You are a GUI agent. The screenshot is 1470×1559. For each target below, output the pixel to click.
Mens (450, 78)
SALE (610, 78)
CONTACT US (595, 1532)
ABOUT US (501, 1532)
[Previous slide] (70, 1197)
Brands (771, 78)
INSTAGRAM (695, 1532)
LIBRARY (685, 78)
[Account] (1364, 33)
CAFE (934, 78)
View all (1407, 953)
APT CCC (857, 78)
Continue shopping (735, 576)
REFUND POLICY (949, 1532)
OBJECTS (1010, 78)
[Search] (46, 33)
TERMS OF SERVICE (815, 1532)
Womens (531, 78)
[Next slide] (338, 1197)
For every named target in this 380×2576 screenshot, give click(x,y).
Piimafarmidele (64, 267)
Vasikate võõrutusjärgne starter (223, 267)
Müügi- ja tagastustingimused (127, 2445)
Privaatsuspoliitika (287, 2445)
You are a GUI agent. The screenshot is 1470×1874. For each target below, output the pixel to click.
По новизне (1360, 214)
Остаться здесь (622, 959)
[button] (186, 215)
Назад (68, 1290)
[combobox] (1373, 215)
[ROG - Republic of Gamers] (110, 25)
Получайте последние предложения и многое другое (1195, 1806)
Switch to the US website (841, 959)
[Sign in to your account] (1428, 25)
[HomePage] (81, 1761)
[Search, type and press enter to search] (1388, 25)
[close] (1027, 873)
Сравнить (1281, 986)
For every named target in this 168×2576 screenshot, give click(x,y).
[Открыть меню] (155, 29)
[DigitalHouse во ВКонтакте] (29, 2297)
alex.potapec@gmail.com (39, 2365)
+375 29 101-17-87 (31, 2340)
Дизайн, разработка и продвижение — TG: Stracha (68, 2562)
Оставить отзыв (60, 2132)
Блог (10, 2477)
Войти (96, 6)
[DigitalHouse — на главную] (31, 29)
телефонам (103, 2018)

AIM OF THE EXERCISE: I'd like every record written out exactly as given.

RESPONSE:
You are a GUI agent. The screenshot is 1470×1559. For each target below, output the pixel to click.
Mens (450, 78)
SALE (610, 78)
CONTACT US (595, 1532)
ABOUT US (501, 1532)
[Previous slide] (70, 1197)
Brands (771, 78)
INSTAGRAM (695, 1532)
LIBRARY (685, 78)
[Account] (1364, 33)
CAFE (934, 78)
View all (1407, 953)
APT CCC (857, 78)
Continue shopping (735, 576)
REFUND POLICY (949, 1532)
OBJECTS (1010, 78)
[Search] (46, 33)
TERMS OF SERVICE (815, 1532)
Womens (531, 78)
[Next slide] (338, 1197)
For every named target in this 380×2576 screenshot, give click(x,y).
Piimafarmidele (64, 267)
Vasikate võõrutusjärgne starter (223, 267)
Müügi- ja tagastustingimused (127, 2445)
Privaatsuspoliitika (287, 2445)
You are a GUI agent. The screenshot is 1470×1874. For each target below, output the pixel to click.
По новизне (1360, 214)
Остаться здесь (622, 959)
[button] (186, 215)
Назад (68, 1290)
[combobox] (1373, 215)
[ROG - Republic of Gamers] (110, 25)
Получайте последние предложения и многое другое (1195, 1806)
Switch to the US website (841, 959)
[Sign in to your account] (1428, 25)
[HomePage] (81, 1761)
[Search, type and press enter to search] (1388, 25)
[close] (1027, 873)
Сравнить (1281, 986)
For every named target in this 168×2576 screenshot, give click(x,y).
[Открыть меню] (155, 29)
[DigitalHouse во ВКонтакте] (29, 2297)
alex.potapec@gmail.com (39, 2365)
+375 29 101-17-87 (31, 2340)
Дизайн, разработка и продвижение — TG: Stracha (68, 2562)
Оставить отзыв (60, 2132)
Блог (10, 2477)
Войти (96, 6)
[DigitalHouse — на главную] (31, 29)
телефонам (103, 2018)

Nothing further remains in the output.